By Debbie Gregory.
While most people know that the GI Bill is administered and paid for through the Department of Veterans Affairs, what most people probably don’t know is that the Defense Department controls the transferability of the benefit. And the DoD is planning some changes to that transferability.
The transferability option under the Post-9/11 GI Bill allows servicemembers to transfer all or some unused benefits to their spouse or dependent children. Current GI Bill policy allows service members with at least six years of service to transfer their benefits to a dependent, provided they agree to serve four more.
The request to transfer unused GI Bill benefits to eligible dependents must be completed while servicing as an active member of the Armed Forces.
Anthony Kurta, currently the acting deputy undersecretary of defense for personnel and readiness, told members of the Senate Armed Services Committee that the department intends to issue a policy change affecting the transferability of benefits, which will be limited to service members with less than 16 years of total service.

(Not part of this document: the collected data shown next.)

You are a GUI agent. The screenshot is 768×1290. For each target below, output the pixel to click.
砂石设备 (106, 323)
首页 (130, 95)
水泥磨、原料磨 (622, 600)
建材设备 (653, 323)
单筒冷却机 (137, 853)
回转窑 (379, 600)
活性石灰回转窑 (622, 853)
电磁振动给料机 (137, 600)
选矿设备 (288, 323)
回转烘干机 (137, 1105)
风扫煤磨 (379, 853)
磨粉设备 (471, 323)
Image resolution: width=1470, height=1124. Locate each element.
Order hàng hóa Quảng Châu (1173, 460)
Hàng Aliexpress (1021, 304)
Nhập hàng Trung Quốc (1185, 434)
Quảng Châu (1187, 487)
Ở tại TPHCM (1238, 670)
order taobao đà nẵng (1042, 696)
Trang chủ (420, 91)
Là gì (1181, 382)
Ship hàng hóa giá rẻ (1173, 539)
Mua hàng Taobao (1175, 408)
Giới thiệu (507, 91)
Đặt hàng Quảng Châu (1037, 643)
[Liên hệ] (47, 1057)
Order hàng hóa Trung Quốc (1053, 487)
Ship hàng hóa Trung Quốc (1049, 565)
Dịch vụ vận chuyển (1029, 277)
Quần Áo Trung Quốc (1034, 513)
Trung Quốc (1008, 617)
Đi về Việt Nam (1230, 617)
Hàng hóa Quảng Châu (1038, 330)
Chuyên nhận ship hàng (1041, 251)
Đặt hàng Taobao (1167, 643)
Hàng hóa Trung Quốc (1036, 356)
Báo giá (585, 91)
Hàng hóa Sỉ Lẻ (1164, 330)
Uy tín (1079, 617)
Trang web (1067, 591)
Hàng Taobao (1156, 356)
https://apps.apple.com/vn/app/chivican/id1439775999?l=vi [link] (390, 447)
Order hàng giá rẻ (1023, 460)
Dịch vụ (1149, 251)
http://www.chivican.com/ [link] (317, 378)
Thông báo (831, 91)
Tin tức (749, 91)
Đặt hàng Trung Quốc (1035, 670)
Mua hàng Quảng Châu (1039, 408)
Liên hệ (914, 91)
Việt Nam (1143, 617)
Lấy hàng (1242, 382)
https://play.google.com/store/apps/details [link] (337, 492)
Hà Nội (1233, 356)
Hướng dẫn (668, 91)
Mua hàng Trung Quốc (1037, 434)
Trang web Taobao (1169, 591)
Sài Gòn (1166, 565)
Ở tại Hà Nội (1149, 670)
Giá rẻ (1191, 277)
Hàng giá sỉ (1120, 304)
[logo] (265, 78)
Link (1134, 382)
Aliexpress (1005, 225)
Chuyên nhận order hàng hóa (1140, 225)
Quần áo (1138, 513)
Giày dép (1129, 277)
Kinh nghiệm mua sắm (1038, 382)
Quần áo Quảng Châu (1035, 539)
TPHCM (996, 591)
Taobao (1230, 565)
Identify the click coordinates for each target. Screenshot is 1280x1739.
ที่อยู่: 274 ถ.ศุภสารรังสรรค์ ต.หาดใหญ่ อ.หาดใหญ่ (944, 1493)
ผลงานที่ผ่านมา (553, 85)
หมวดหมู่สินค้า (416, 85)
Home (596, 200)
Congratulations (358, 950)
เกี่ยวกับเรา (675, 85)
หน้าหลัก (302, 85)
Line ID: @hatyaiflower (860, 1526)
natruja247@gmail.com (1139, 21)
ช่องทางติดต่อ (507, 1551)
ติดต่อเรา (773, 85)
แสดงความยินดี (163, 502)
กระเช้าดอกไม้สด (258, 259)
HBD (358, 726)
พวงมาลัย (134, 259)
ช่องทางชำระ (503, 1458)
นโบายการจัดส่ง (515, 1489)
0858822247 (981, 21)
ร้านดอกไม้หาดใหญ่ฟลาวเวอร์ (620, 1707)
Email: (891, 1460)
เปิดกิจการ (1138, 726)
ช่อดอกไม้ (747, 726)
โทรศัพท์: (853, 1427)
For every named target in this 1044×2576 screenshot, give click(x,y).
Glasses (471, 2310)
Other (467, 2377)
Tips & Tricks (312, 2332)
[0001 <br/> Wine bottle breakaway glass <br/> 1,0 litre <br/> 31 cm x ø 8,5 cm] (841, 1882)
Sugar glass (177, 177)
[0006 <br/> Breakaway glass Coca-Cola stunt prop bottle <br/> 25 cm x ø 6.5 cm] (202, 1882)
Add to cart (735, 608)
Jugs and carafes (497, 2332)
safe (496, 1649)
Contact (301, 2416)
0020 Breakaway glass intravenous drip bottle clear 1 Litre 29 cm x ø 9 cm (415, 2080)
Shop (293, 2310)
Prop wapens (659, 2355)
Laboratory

The addition of a cap to one aspect of the GI Bill doesn’t sit well with veterans who recently fought for a provision in the new Forever GI Bill that lifted a 15-year time limit on the benefit.
“As a matter of principle, the American Legion is against anything that would degrade a veteran’s current benefit,” said American Legion spokesman Joe Plenzler.
With that said, as the transferability only applies to active duty servicemembers, this change should have no impact on veterans.